‘Forest engineers’ wanted for Shakespear

Strolling along the path through Waterfall Gully in Shakespear Regional Park will lead you past some magnificent puriri trees with their thick trunks reaching up into the forest canopy. Higher up, the branches are laden with ‘widow-makers’ (Collospermum hastatum), a host of ferns, orchids and other plants. This community of plants will provide food and shelter for insects, spiders and other invertebrates, as well as birds. This incredibly complex system took many decades, perhaps centuries, to establish naturally. 

In the park, we need more of this habitat, and we are impatient to get it – hence our winter tree planting programme. 

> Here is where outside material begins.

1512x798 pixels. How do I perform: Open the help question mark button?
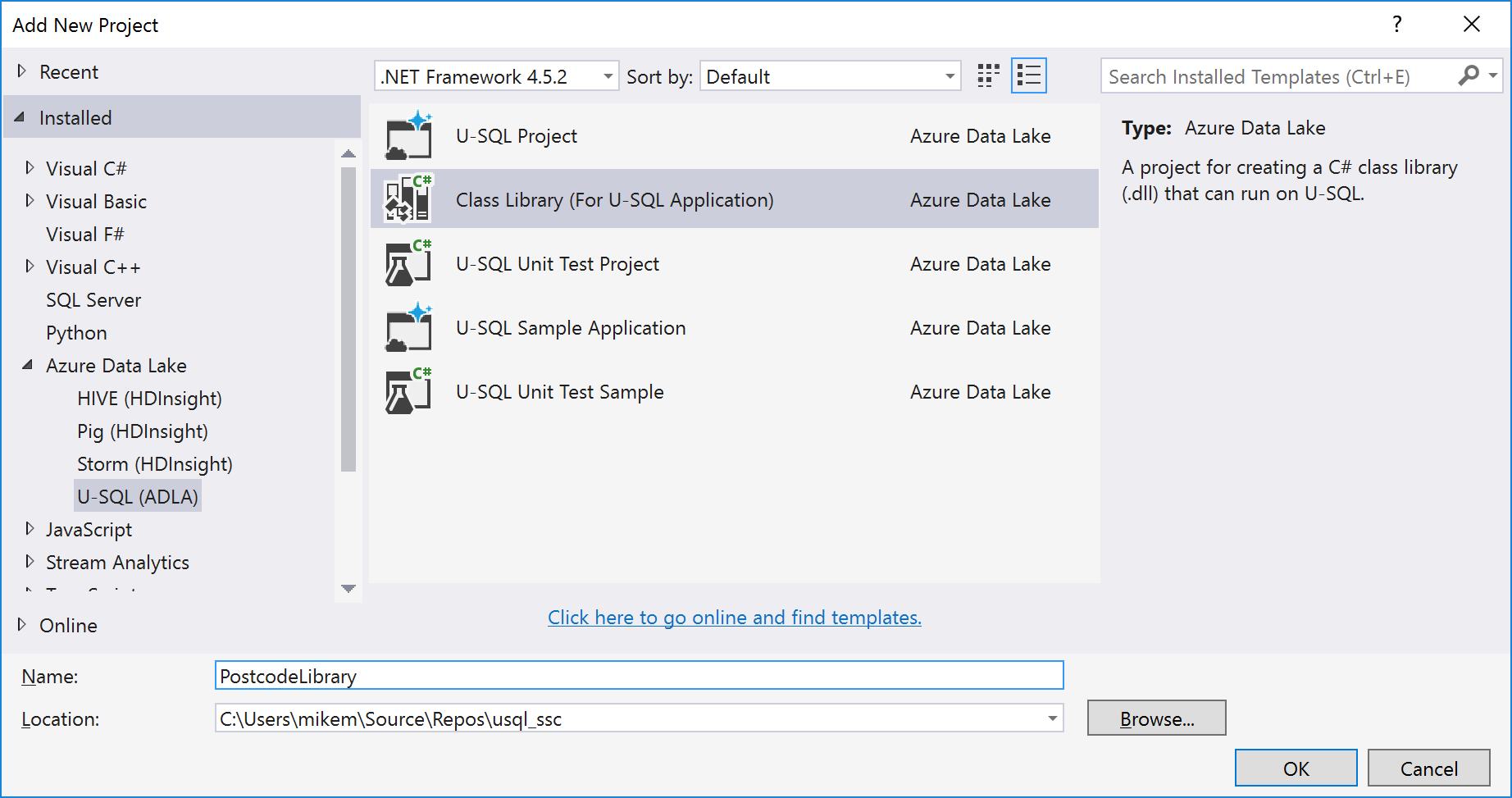click(1397, 25)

There is a famous proverb attributed to the Chinese, “The best time to plant a tree was 20 years ago. The second-best time is now.” If we were prepared to wait many decades, and remove all the grazing animals, the current bush would probably gradually expand into the grass paddocks. But a much quicker route is to do some ‘forest engineering’ by raising seedling trees in our nursery and then planting them out among the grass. 

And this is where the community comes in. 

Our nursery is currently full of young plants which are ready to go out and park rangers have prepared a wide strip around the southern edge of the existing Waterfall Gully bush where the planting can take place.

This year’s planting days are June 19 and July 17, starting at 10am and finishing at 1pm. The SOSSI team will provide some food after you’ve done your forest engineering.